Notable quote by Hilary McLean: "Some of the students who need the most experienced teachers have the least access to them," McLean said. "We need to take steps to ensure they have access. This ruling may be a factor."
I'm curious how California intends to move beyond symbolic statements to actions and investment in efforts that prepare politically aware teachers for our high-needs schools. Might be kinda hard when billion dollar cuts are starving the state's education system.
Bob Egelko, Chronicle Staff Writer
Tuesday, September 28, 2010
(09-28) 14:45 PDT SAN FRANCISCO -- California has violated federal law by classifying thousands of inexperienced, noncredentialed teachers as "highly qualified" and assigning them to schools with heavily low-income and minority enrollments, a federal appeals court ruled Monday.
The ruling by the Ninth U.S. Circuit Court of Appeals in San Francisco was a victory for impoverished families in Richmond, Hayward and Los Angeles who filed suit in 2007. They claimed their schools were saddled with disproportionate numbers of untrained interns because of federal and state regulations that flouted federal law.

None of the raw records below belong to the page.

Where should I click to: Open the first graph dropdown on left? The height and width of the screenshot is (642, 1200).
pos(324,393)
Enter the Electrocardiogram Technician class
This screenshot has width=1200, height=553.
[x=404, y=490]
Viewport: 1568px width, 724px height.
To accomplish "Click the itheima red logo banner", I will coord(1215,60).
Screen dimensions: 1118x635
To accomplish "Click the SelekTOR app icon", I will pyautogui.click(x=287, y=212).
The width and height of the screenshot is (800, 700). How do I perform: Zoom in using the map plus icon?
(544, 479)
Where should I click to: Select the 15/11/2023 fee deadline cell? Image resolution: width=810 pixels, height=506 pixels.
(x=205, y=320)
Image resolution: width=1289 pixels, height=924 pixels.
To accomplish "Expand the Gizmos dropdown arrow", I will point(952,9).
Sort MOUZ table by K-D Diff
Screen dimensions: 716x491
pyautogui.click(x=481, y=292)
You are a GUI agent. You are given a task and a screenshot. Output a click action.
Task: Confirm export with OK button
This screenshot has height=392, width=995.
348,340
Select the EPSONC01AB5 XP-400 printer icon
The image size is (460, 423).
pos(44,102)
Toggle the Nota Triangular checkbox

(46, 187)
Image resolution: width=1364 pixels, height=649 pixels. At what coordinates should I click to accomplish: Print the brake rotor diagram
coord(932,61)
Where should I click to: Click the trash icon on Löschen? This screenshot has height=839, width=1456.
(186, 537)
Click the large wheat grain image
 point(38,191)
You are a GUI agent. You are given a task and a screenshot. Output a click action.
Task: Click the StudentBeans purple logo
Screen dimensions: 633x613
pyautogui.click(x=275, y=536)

The appeals court ruled 2-1 against the families in July 2009, saying the federal No Child Left Behind Act leaves such decisions largely up to the states. On Monday, after reviewing further arguments, the same panel reversed itself, reinterpreted the law and ruled 2-1 against the government.
The ruling doesn't require school districts to fire interns or bar them from teaching core subjects. But it requires districts in California - and potentially other states - to change their assignment policies so that the least-prepared teachers are not routinely placed in the neediest schools, said John Affeldt, a lawyer for the families.
Hilary McLean, spokeswoman for state schools Superintendent Jack O'Connell, said the ruling might help to narrow the achievement gap in California schools.
"Some of the students who need the most experienced teachers have the least access to them," McLean said. "We need to take steps to ensure they have access. This ruling may be a factor."
She said California had about 5,000 interns among its 306,000 teachers in 2008-09, a 27 percent decrease from the previous year.
According to evidence provided by the plaintiffs and cited by the court, 62 percent of the interns teach in the poorest half of California schools, and 41 percent teach in the 25 percent of the state's schools with the highest concentration of minority students.
The dispute involved a provision of No Child Left Behind that allows only "highly qualified" teachers to instruct students in core academic subjects. The law says a teacher must obtain "full state certification" to be highly qualified.
Rules adopted by the Bush administration in 2002, and replicated two years later by the California Board of Education, allowed interns to be considered highly qualified if they were in state-approved programs and were making progress toward certification.
Affeldt, the plaintiffs' lawyer, said the Obama administration has endorsed those rules in the current lawsuit.
But the appeals court said the regulations conflict with the law by putting interns who are making progress toward certification in the same category as teachers who have obtained full credentials.
Federal and state regulation "impermissibly expands the definition of 'highly qualified teacher,' " said Judge William Fletcher in the majority opinion. He acknowledged that the law allows California to redefine "full state certification" to include interns but said there was no evidence that the state would do so.
Judge Dorothy Nelson, author of the July 2009 ruling that upheld the regulations, changed her position and joined Fletcher's opinion. Judge Richard Tallman dissented.
The ruling can be viewed at links.sfgate.com/ZKIX.